## Your assignment
Every record must be retyped exactly as it reads.

## Provided entries
--------------------------------
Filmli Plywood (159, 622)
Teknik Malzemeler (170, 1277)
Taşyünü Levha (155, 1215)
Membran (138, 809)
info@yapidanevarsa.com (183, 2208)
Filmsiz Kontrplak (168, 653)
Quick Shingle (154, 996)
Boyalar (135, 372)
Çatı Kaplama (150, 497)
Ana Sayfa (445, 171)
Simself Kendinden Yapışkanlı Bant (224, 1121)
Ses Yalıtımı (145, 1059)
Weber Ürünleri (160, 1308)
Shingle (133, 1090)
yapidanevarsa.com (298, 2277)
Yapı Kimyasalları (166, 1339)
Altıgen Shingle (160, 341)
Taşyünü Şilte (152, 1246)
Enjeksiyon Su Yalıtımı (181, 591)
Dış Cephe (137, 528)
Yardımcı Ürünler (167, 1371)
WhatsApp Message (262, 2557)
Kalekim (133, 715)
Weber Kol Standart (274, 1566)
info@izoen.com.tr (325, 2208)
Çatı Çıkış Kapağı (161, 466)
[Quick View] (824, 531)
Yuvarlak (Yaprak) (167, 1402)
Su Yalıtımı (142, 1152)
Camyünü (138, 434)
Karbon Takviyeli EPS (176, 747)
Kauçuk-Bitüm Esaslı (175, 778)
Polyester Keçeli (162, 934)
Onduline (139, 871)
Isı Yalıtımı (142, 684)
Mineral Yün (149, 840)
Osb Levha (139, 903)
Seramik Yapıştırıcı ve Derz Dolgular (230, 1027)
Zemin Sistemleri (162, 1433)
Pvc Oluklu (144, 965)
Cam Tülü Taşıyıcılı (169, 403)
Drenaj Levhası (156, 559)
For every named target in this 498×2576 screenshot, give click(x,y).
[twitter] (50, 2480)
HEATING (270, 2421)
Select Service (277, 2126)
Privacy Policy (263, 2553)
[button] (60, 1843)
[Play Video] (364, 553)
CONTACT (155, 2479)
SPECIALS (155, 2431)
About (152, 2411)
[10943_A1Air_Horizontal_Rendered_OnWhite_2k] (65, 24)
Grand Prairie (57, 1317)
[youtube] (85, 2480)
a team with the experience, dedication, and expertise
--------------------------------
## Answer for this exercise
Filmli Plywood (159, 622)
Teknik Malzemeler (170, 1277)
Taşyünü Levha (155, 1215)
Membran (138, 809)
info@yapidanevarsa.com (183, 2208)
Filmsiz Kontrplak (168, 653)
Quick Shingle (154, 996)
Boyalar (135, 372)
Çatı Kaplama (150, 497)
Ana Sayfa (445, 171)
Simself Kendinden Yapışkanlı Bant (224, 1121)
Ses Yalıtımı (145, 1059)
Weber Ürünleri (160, 1308)
Shingle (133, 1090)
yapidanevarsa.com (298, 2277)
Yapı Kimyasalları (166, 1339)
Altıgen Shingle (160, 341)
Taşyünü Şilte (152, 1246)
Enjeksiyon Su Yalıtımı (181, 591)
Dış Cephe (137, 528)
Yardımcı Ürünler (167, 1371)
WhatsApp Message (262, 2557)
Kalekim (133, 715)
Weber Kol Standart (274, 1566)
info@izoen.com.tr (325, 2208)
Çatı Çıkış Kapağı (161, 466)
[Quick View] (824, 531)
Yuvarlak (Yaprak) (167, 1402)
Su Yalıtımı (142, 1152)
Camyünü (138, 434)
Karbon Takviyeli EPS (176, 747)
Kauçuk-Bitüm Esaslı (175, 778)
Polyester Keçeli (162, 934)
Onduline (139, 871)
Isı Yalıtımı (142, 684)
Mineral Yün (149, 840)
Osb Levha (139, 903)
Seramik Yapıştırıcı ve Derz Dolgular (230, 1027)
Zemin Sistemleri (162, 1433)
Pvc Oluklu (144, 965)
Cam Tülü Taşıyıcılı (169, 403)
Drenaj Levhası (156, 559)
For every named target in this 498×2576 screenshot, give click(x,y).
[twitter] (50, 2480)
HEATING (270, 2421)
Select Service (277, 2126)
Privacy Policy (263, 2553)
[button] (60, 1843)
[Play Video] (364, 553)
CONTACT (155, 2479)
SPECIALS (155, 2431)
About (152, 2411)
[10943_A1Air_Horizontal_Rendered_OnWhite_2k] (65, 24)
Grand Prairie (57, 1317)
[youtube] (85, 2480)
a team with the experience, dedication, and expertise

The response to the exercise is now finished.